What you have to do.
Look below for the line with "The height and". Retype it and every line after it to the end, exactly, but leave out the pictures.

┄┄┄┄┄┄┄┄┄┄

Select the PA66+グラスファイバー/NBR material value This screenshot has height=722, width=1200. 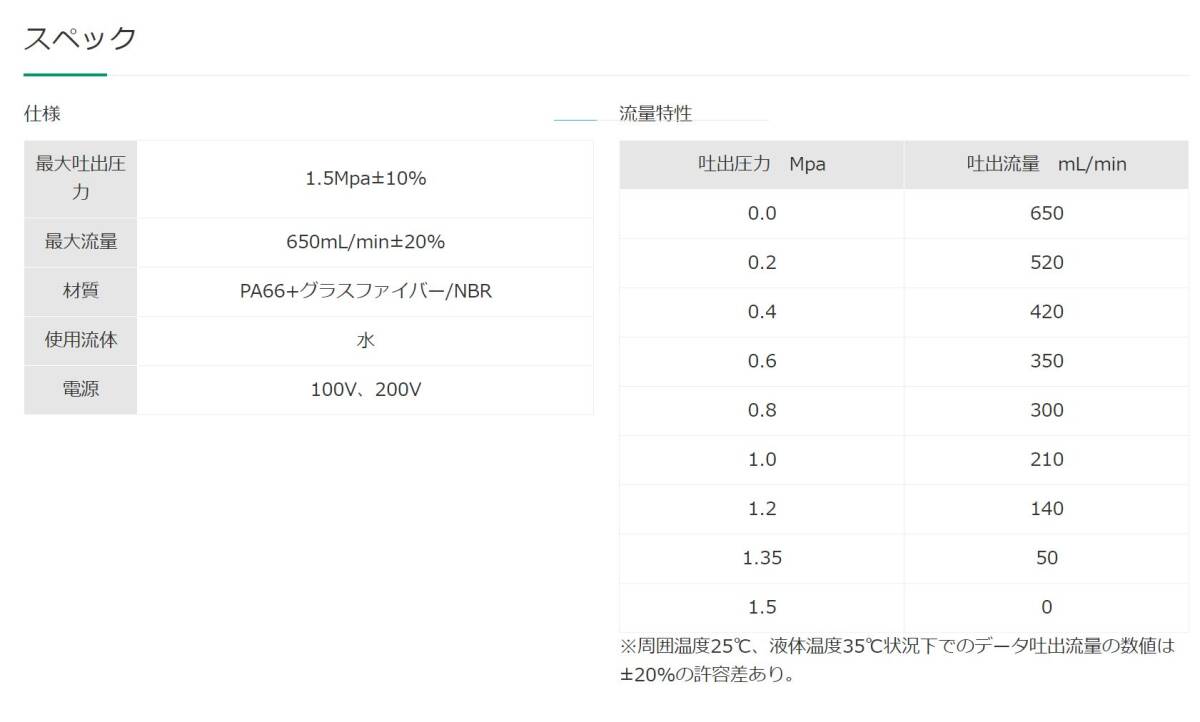click(365, 291)
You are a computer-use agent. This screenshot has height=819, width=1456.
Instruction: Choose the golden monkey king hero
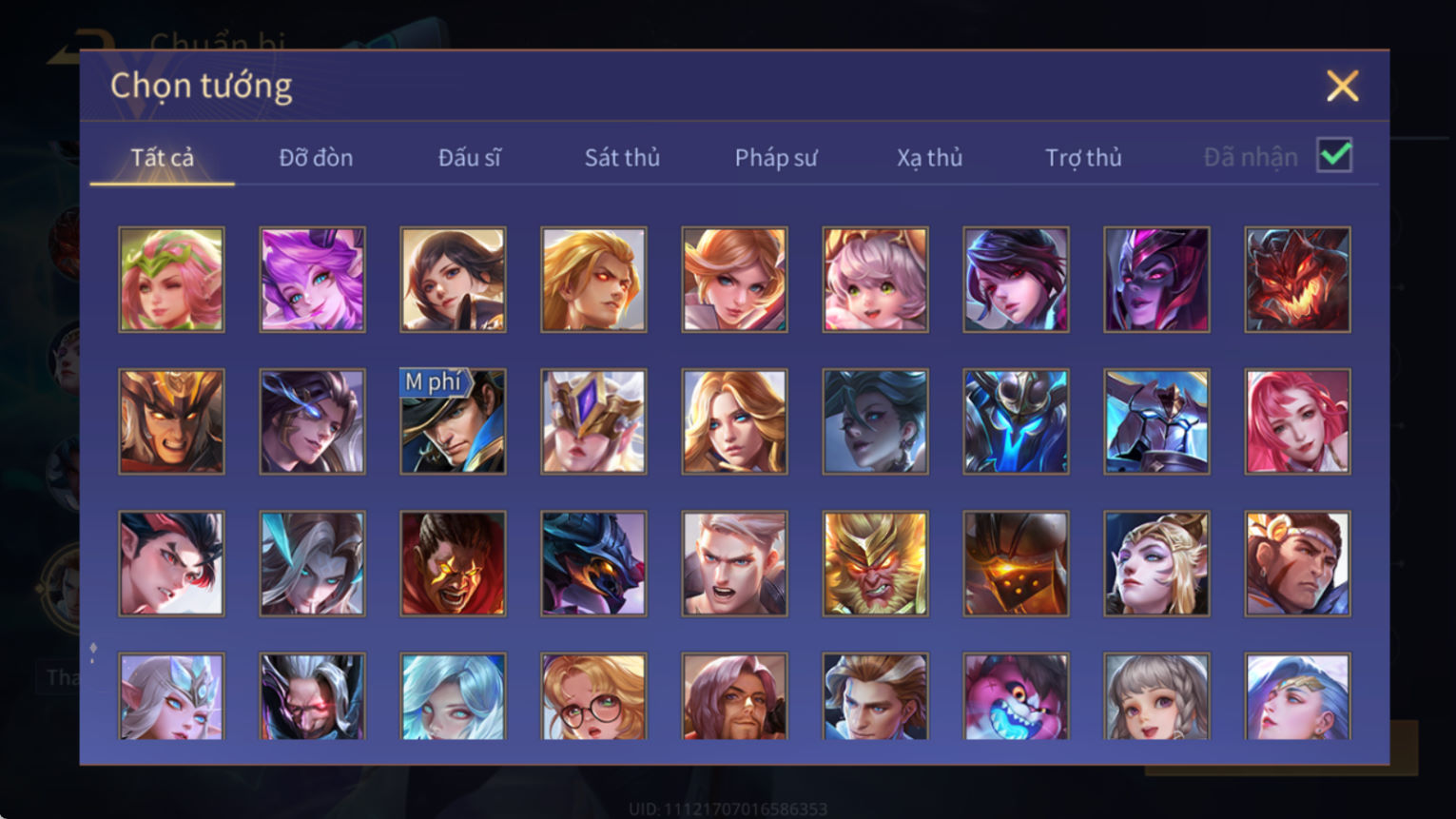875,563
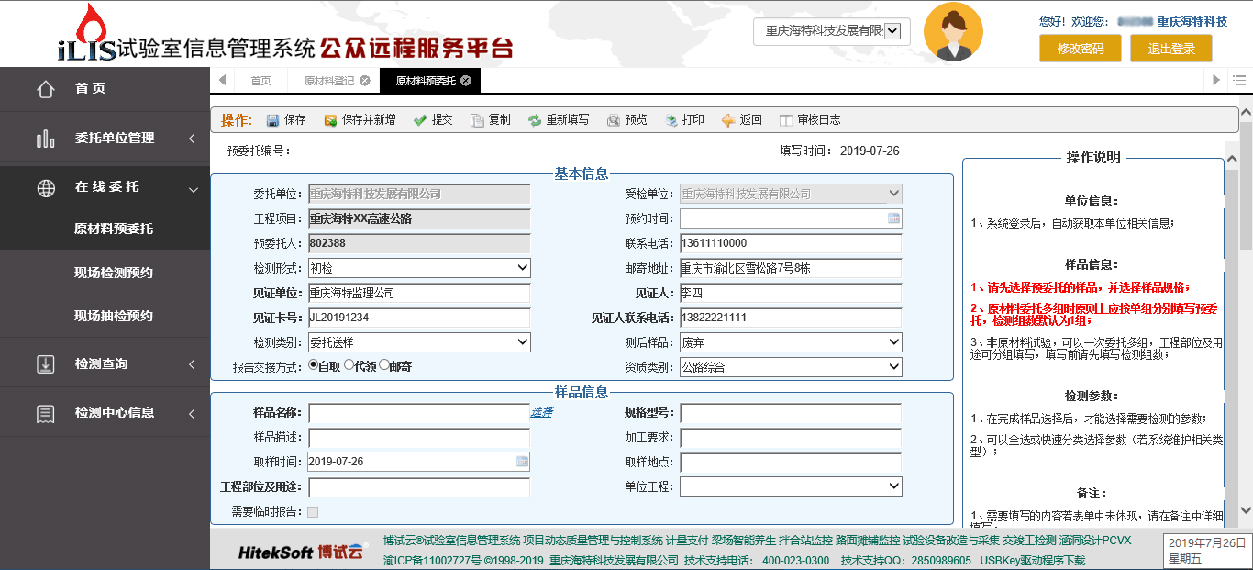Click the Print (打印) toolbar icon
The image size is (1253, 570).
point(671,120)
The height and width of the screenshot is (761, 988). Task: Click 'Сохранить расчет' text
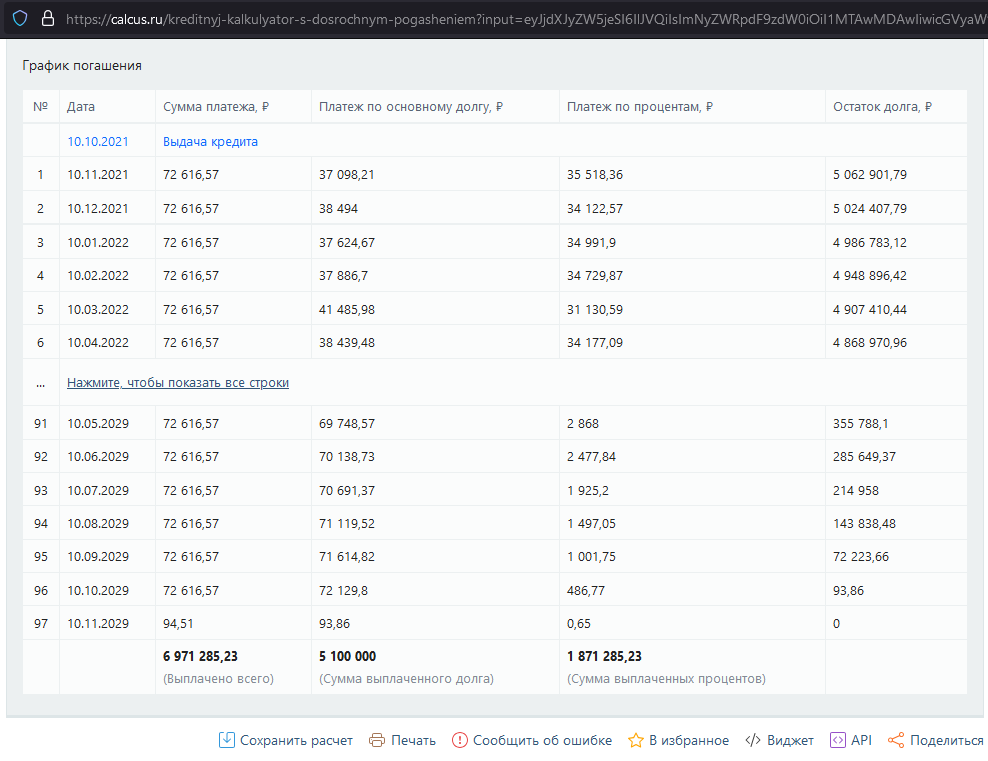(x=296, y=740)
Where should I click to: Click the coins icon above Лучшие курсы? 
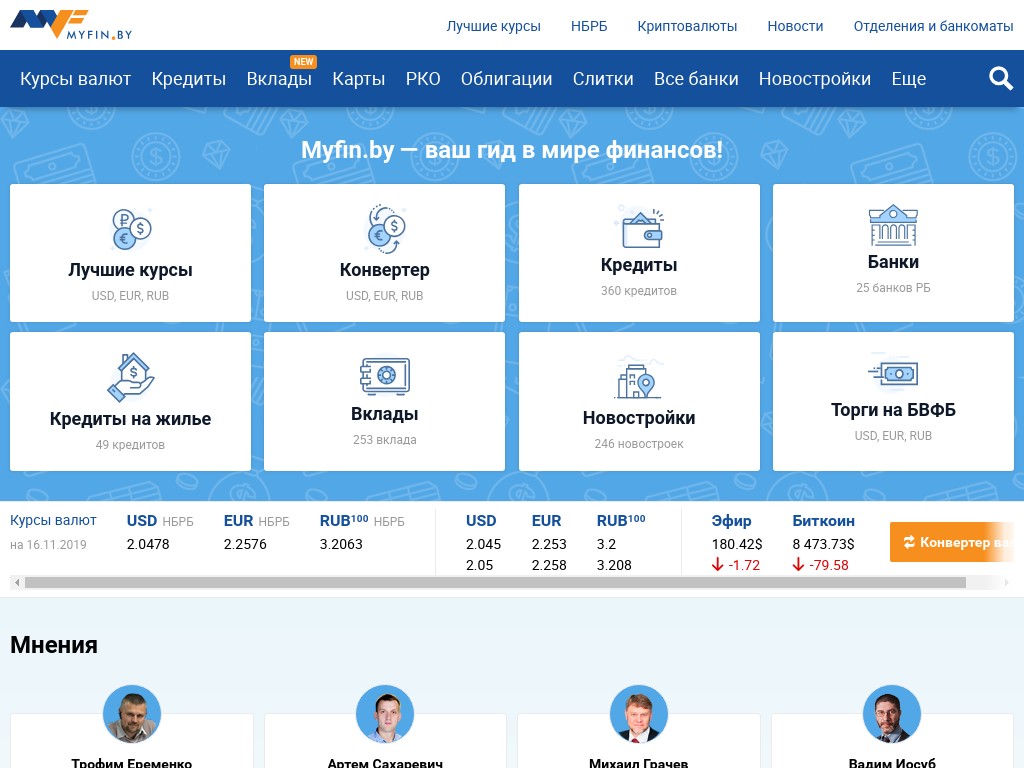click(x=130, y=229)
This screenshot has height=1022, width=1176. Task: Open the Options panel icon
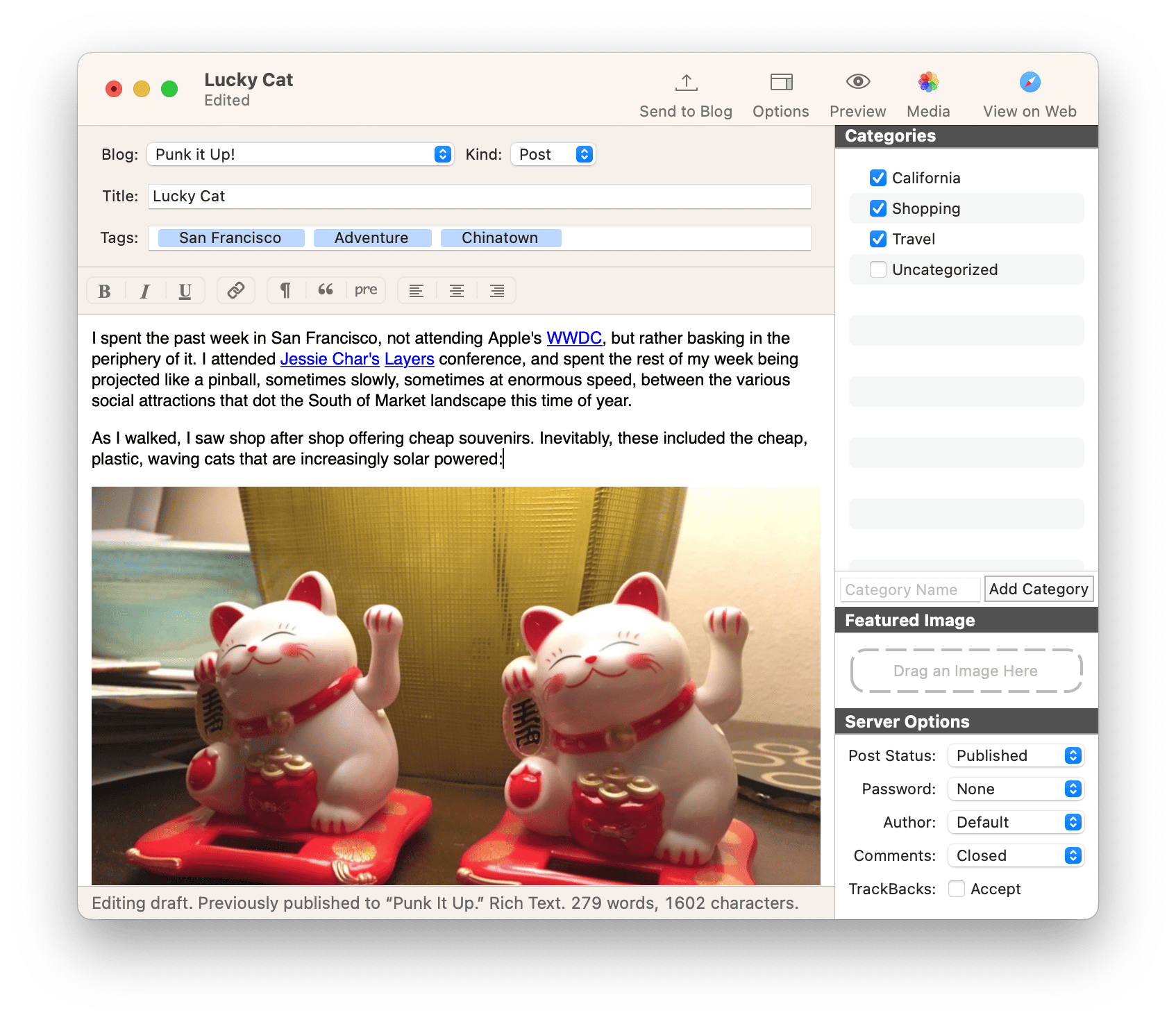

┄┄┄┄┄┄┄┄┄┄

Output for this exercise.
The height and width of the screenshot is (761, 988). Task: Click 'Сохранить расчет' text
(x=296, y=740)
Where should I click to: Click the coins icon above Лучшие курсы? 
click(x=130, y=229)
This screenshot has height=1022, width=1176. Task: Open the Options panel icon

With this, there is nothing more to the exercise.